Michele Selden said that Portland Schools have always been “very accommodating” to Emma’s situation. “Paige Patterson has been especially helpful”. Emma is also a member of the National Honor Society. For her NHS volunteer project, she sewed pillowcases for Mott Children’s Hospital at U of M. Principal Rockey said, “Emma has been receiving home-bound services from PHS but hasn’t really needed us. She is so focused and diligent that we haven’t needed to do anything for her.” Rockey said, “Emma is a role model for other students with or without a medical condition”.
Emma is a clearly a future-oriented young woman. You can see it when you look into her eyes and listen to her determination as she speaks. She acknowledges that Cystic Fibrosis is part of her life, but she also makes it clear that Cystic Fibrosis is not her life. While she has not decided on a college yet she is thinking “U of M or GVSU”. As far as a career she sees herself working in the Medical Field or, like her aunt Christy, as a Counselor. When asked if she has a boyfriend, she smiled while ignoring dad vigorously shaking his head no, and said, “Not yet!”
Emma turns 18 years old today. The Selden’s had arranged a family trip to San Diego, at Emma’s request, for Spring Break to celebrate her birthday. Her dad, Jamey, was stationed in the military there for four years and Emma has always wanted to go to California. However, the Coronavirus has changed all that. Instead Emma will celebrate at home with the family’s two dogs (Dixie and Sassy), two cats (Frankie and Millie) and with mom and dad roasting hot dogs and having Smores at a bonfire in the backyard. California is still on her list.

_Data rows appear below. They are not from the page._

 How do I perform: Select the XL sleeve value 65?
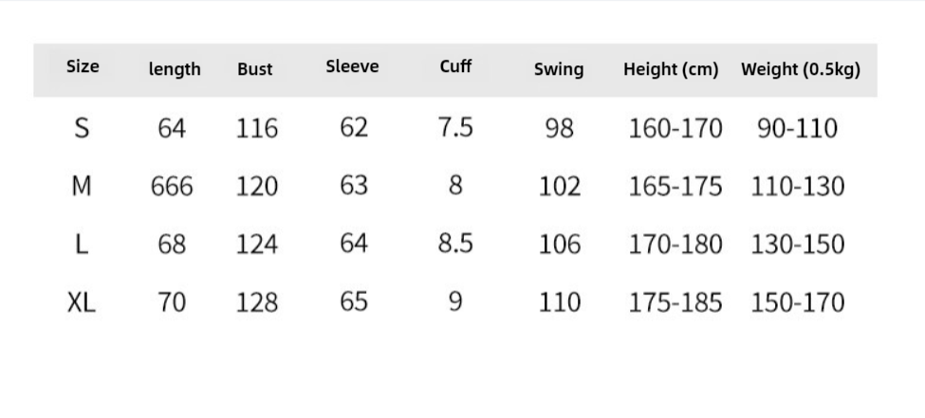pyautogui.click(x=354, y=302)
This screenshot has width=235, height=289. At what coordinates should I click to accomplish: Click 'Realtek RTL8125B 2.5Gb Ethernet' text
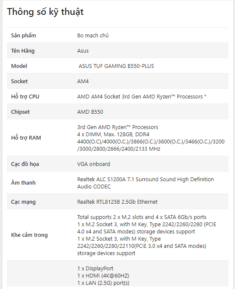click(118, 202)
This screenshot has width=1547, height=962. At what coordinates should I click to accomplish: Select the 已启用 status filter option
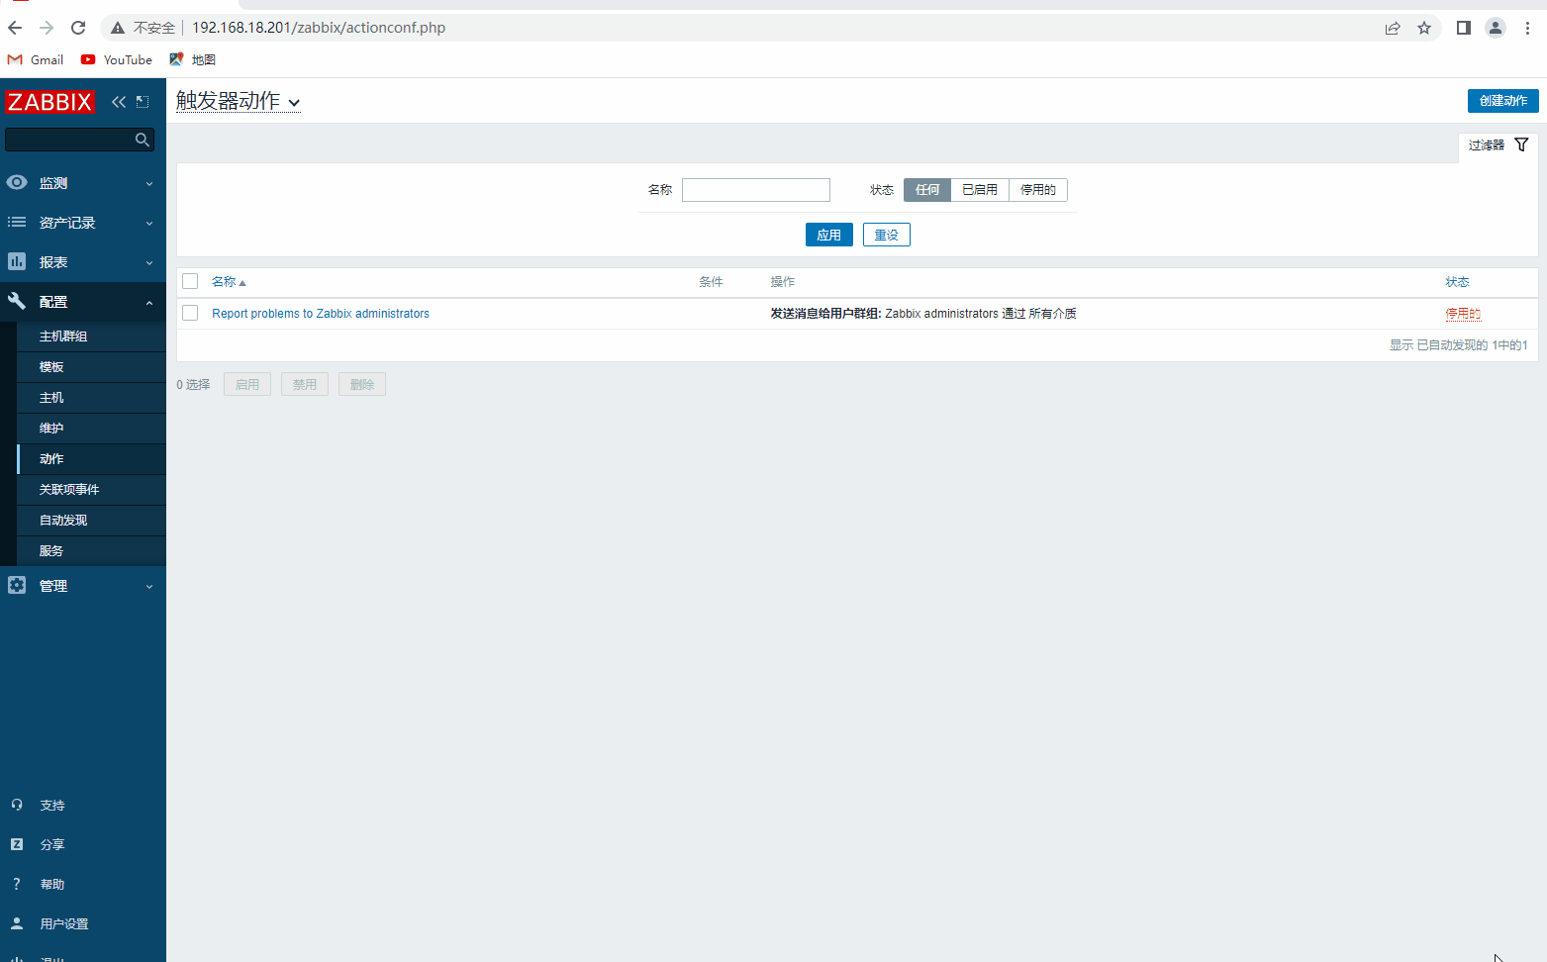[x=979, y=190]
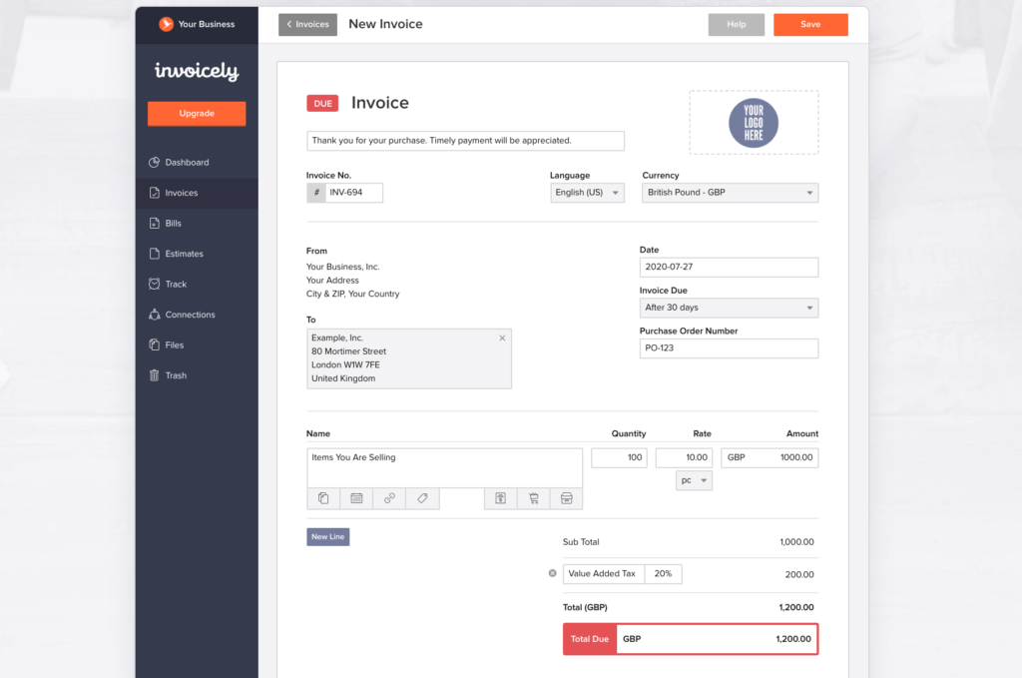
Task: Add a tag using the tag icon
Action: [x=423, y=498]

The Portland Beacon thanks Emma and the Selden family for the opportunity to share this story with the Portland Community. It is one of the many stories that makes our community what it is. The Beacon also acknowledges the fine work of the Portland school system in its efforts to help all the community’s children reach for success. We encourage you to consider generously supporting the Cystic Fibrosis Foundation Michigan/NW Chapter and the U of Michigan C.C. Mott Children’s Hospital.